Hi @iankruger, interesting challenge!
My thoughts on this were that we needed to find the transitions points between am and pm, and mark those as requiring either 0 or 12 hours to be added to the retrieved datetime.
In between those transition points, all the 0 values then need to be filled-down, and likewise all the 12 values.
After that, we then shift each row by the required number of hours.
That was the plan! So, first off, we just treat everything as “morning” data. Using a Column Aggregator (or we could have used String Manipulation for example) to combine the Date and Time columns into a Date and Time string as
"01/08/2020 02:12". A String to Date&Time using a date format mask of
d/M/yyyy k:mm. Note the use of “k” here rather than “h”. Not obvious from the documentation the difference between them, but “k” works here, and “h” doesn’t… I think h requires additional am/pm information but it might be something else- I clearly need to go read up!
We use a Lag Column to note the derived “morning” Date&Time for the previous row, then for each row use Date&Time Difference (in minutes) to see if time has gone backwards from the previous record. Where time goes backwards… this is the “pm” boundary. So use a Rule engine to mark that boundary as requiring as 12 hour forward timeshift.
Next, use another Lag Column to see the DATE of the previous record. Where the Date changes, this is the “am” boundary. So use a Rule engine to mark that boundary as requiring a 0 hour forward timeshift.

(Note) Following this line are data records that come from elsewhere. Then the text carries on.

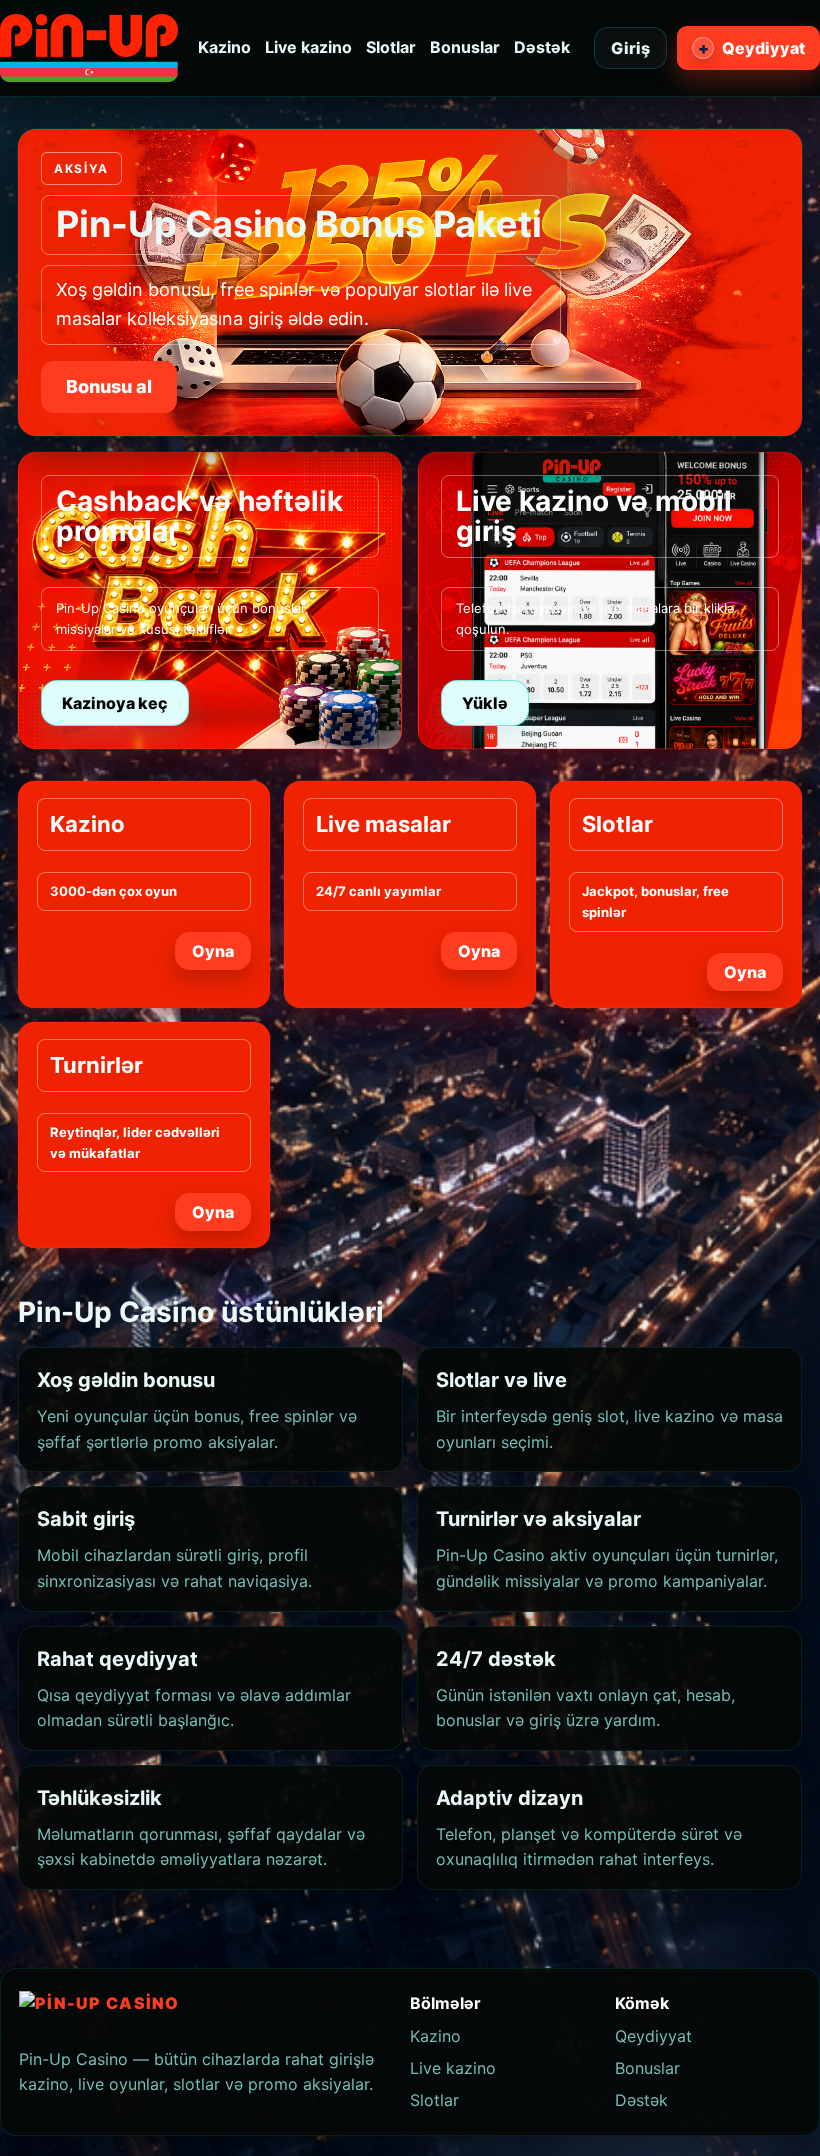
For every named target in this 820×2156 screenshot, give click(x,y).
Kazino (224, 47)
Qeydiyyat (752, 48)
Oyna (213, 951)
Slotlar (391, 47)
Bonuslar (465, 47)
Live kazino (308, 47)
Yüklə (485, 703)
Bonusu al (109, 386)
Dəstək (542, 47)
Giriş (630, 48)
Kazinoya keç (115, 703)
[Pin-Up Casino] (89, 48)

(I use the term “am” boundary rather loosely here. The am/pm boundary is actually at 12:00 noon, but for the purpose of this, we can treat the boundary as at 1pm, because that is the point at which we need to adjust the time from 01:00 to 13:00)
Anyway, at this point we now have data something like the following:
This has correctly identified the timeshift required for Row1 and Row15, but Row0 is problematic as none of these rules successfully identify that 11:32 is in the evening instead of the morning which is the default position.
Unfortunately I haven’t time right now to do the workflow for determining the hour of the first record.
Ignoring the first record, a Missing Values node can then “fill down” the missing timeshifts for the rows in between the boundaries…
and these timeshifts can then be applied.
As I say, what I have at the moment isn’t quite complete. I thought though, that I’d give you what I’ve got so far, and either I’ll come back later, or somebody else can chip in (or suggest a totally different way).
My thoughts for determining if first row is am or pm is that you filter off first row, and all the other rows separately as a “side flow”. You look at the date of the first row, and filter the “other” rows to include only rows with the same date. You then find the minimum time for those other rows with the same date, and if there is a time earlier than the time on the first row, then the first row is “am”. If there isn’t (or if there aren’t any other rows with the same date as the first row) then the first row is “pm”…
Anyway, this is my story so far…
12 hour to 24 hour times.knwf (30.7 KB)
As you can see, this currently determines the correct time of day for all but the first row.
I’d also need to do further tests and maybe some refinement to see if it gets this correct under a variety of circumstances, but hopefully this is a starting point!